Science priorities to support the One Billion Trees Programme
Science, research, and development provide innovative ideas to improve how we plant and grow trees. Learn about our science plan, priorities, and advisory group.
On this page:
- How science supports the One Billion Trees Programme
- Guiding investment with our science plan
- Strategic Science Advisory Group
- Partnership Funding for science projects
The One Billion Trees Programme is key to the government's goal of supporting a sustainable transition to a low emissions economy. It can help our environment, people, communities and economy by:
- creating jobs for marginalised communities
- reducing erosion and improving water quality
- supporting Māori aspirations for their land and forests.
The programme encourages planting to complement the way land is already used. This supports a move from large-scale land conversion to forestry.
Planting and replanting will deliver a significant number of trees towards 2028’s target of one billion trees. Still, this is not enough to address:
- New Zealand’s climate change objectives
- the government’s broader environmental, economic, social and cultural goals.
To achieve these goals, we need to change how we use land. This includes:
- converting non-productive and less productive farmland to trees
- better integrating trees into farming systems
- planting a wider mix of tree species, both native and exotic.
A science plan is guiding investment in the One Billion Trees Programme. Developed by us and the forestry sector, the plan identified short-, medium- and long-term research priorities.
The plan prioritises short-term operational projects. We already know a lot about radiata pine – these projects focus on filling our knowledge gaps for other native and exotic species.
We will publish technical reports and fact sheets for all research projects. These will include our key learnings and tips.
Short-term research priorities
There are 4 short-term research priorities:
- scaling up native planting
- tools to support decision-making
- understanding social barriers
- planting forests that are not just radiata pine.
Read about these priorities, their projects, the key learnings, and research that is happening.
The One Billion Trees Strategic Science Advisory Group (SSAG) was set up in June 2020. The group helps:
- assess research proposals
- direct funding into short-term priority areas.
The SSAG prioritises practical, cost-effective and high-impact science projects.

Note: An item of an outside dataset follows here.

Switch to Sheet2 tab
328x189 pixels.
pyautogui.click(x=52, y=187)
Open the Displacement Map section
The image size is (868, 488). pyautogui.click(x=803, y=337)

Projects must support planting the right tree, in the right place, at the right time.
SSAG members include experts from science organisations, Māori, the forestry industry and government.
Strategic Science Advisory Group members
- Tim Payn (chair), principal scientist and research leader, enabling environments, Scion; professor sustainable forestry, Toi-Ohomai
- Russell Dale, forest growers research manager and East Coast forest owner
- Aaron Thompson, senior policy analyst, data, insights and forestry policy, MPI
- Chris Phillips, portfolio leader, soils and landscapes, Manaaki Whenua Landcare Research
- John Moore, R&D manager, Timberlands, director Radiata Pine Breeding Company
- Dean Satchell, New Zealand Farm Forestry Association
- Tui Warmenhoven, Ngati Porou, environmental researcher, Waiapu Catchment Restoration
The One Billion Trees Partnership Fund supported our short-term research projects from 2018 to 2020.
Up to $6 million of government funding was available for projects under the science plan. To ensure a return on investment, all projects must build on or accelerate work currently underway. Researchers are encouraged to work together to avoid duplication.